Hello everyone again. Wow, I wasn't expecting this sort of response, so hopefully I can explain a little bit more about the research in question, why we are supporting it, how we are funding it and what we expect to be able to do with the results.
I think some of the comments made perhaps have arisen from me not really explaining properly what the project is about, who it is aiming to help, and what we hope to achieve, so I will address those questions first.
Back in 2011/2012, with the help of the tinnitus community - patients, carers, clinicians and researcher, we undertook an exercise under the aegis of the James Lind Alliance
http://www.tinnitus.org.uk/JLA to identify the Top Ten Research Uncertainties for tinnitus.
These can be seen here in full, but one of the priorities was "how can tinnitus be effectively managed in people who are Deaf or who have a profound hearing loss?" - because as you no doubt understand, the existing strategies (sound therapy, relaxation, CBT, counselling, providing information) can be more challenging or even impossible to provide for someone with a profound hearing loss. Many of you will know the upset of being told, erroneously, by a medical professional "there's nothing you can do, learn to live with it" - well, for some people with a profound hearing loss, there really is nothing for them, and that's unacceptable. It was a question important to the tinnitus community, and important to us.
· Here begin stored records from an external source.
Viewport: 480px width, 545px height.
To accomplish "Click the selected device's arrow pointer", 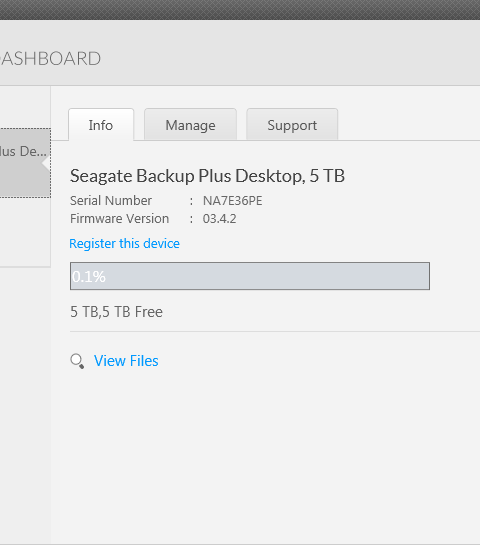I will [46, 163].

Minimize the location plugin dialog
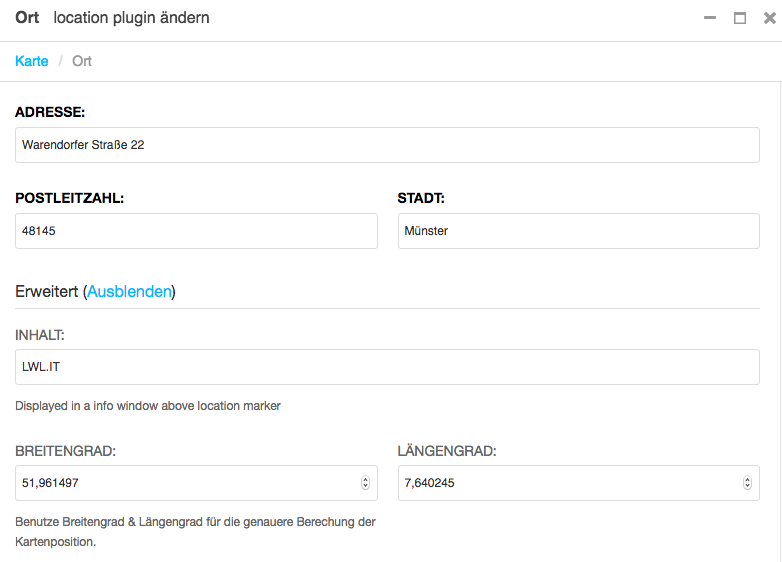[x=710, y=18]
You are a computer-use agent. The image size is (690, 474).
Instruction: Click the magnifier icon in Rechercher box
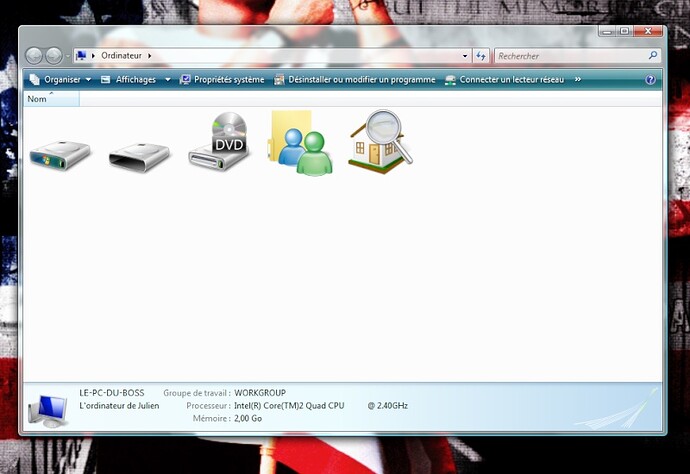pos(654,56)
The aims of the survey - and this is only the first stage in this project - is to identify the scale of the need for the Deaf community; to identify what people who are profoundly Deaf currently manage their tinnitus; to identify what support (if any) is being offered to people who are Deaf/have profound hearing loss, and then to find out what those with such severe hearing loss actually want in terms of resources and support. The results of this survey will be used to publish a report which we can then use to help in the development of improved services and resources.
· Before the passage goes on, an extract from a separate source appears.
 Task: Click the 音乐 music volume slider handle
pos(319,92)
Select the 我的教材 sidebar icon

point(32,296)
Given that at this point it's pretty well documented that tinnitus is not an inherent result of HL, but is instead the result of problems in several brain structures, which have been understood with more and more specificity over the past two decades based on fMRI studies, I am curious to know why the BTA thinks that this is a useful line of inquiry.
We're not disagreeing with this linearb, however, what we are trying to address is how people with a profound hearing loss can manage their tinnitus successfully when current support and resources are limited. We are asked time and again when we attend community events what we are doing to help the Deaf community, and this survey is the first step in putting a support toolkit together.
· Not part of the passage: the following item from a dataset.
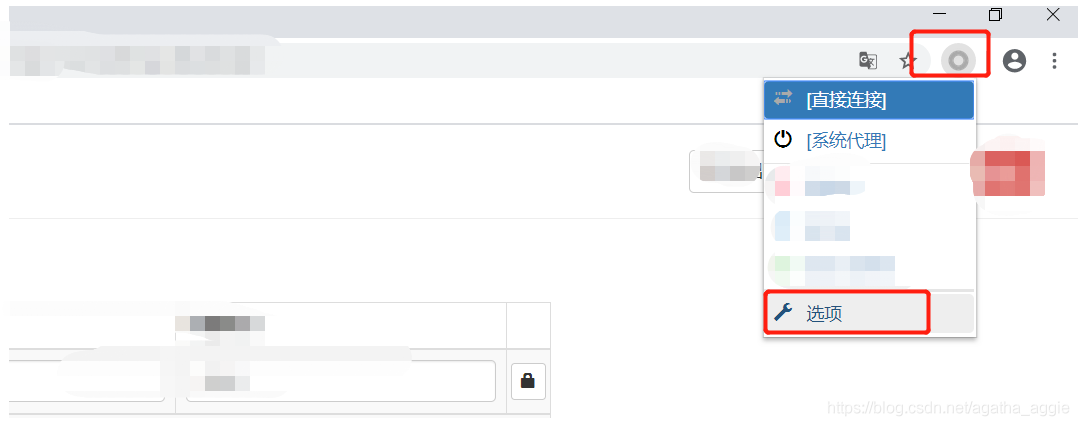This screenshot has width=1079, height=426.
Task: Minimize the browser window
Action: pos(939,14)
How much money did the BTA give to this survey?
All the money for this project has been raised by the BTA through approaching grantmakers and trusts. No BTA reserves or member donations have been used. These grants are awarded on a competitive basis, with the grantmakers assessing the likely benefits and impacts of the research they are funding
...there should be more focus and funds for an actual cure, something the BTA should strive for.
We remain fully committed to research for a cure - as you can see from this quote from David Stockdale when we launched our
Six Year Research Strategy: "The BTA aims to ultimately find a cure for tinnitus but also seek to prove the efficacy or otherwise of current treatments and seek a better understanding of the impact and burden of tinnitus on the UK."
I'm just not sure what it will take for ATA and BTA to wake up and realise that we need not another survey but a cure/relief of some sort.
In the recent Q&A, we were challenged by you valeri on the same point and I responded there, my answer then still stands, it's post #14 if anyone is interested.
https://www.tinnitustalk.com/threads/british-tinnitus-association-q-a.7746/
Dont tell me the German Tinnitus League, the British T Association and the American T Association, do not have enough combined money to fund such a trial
We don't, seriously, we don't. It takes millions of pounds to get a drug trial underway. Our income last year was just over £600,000.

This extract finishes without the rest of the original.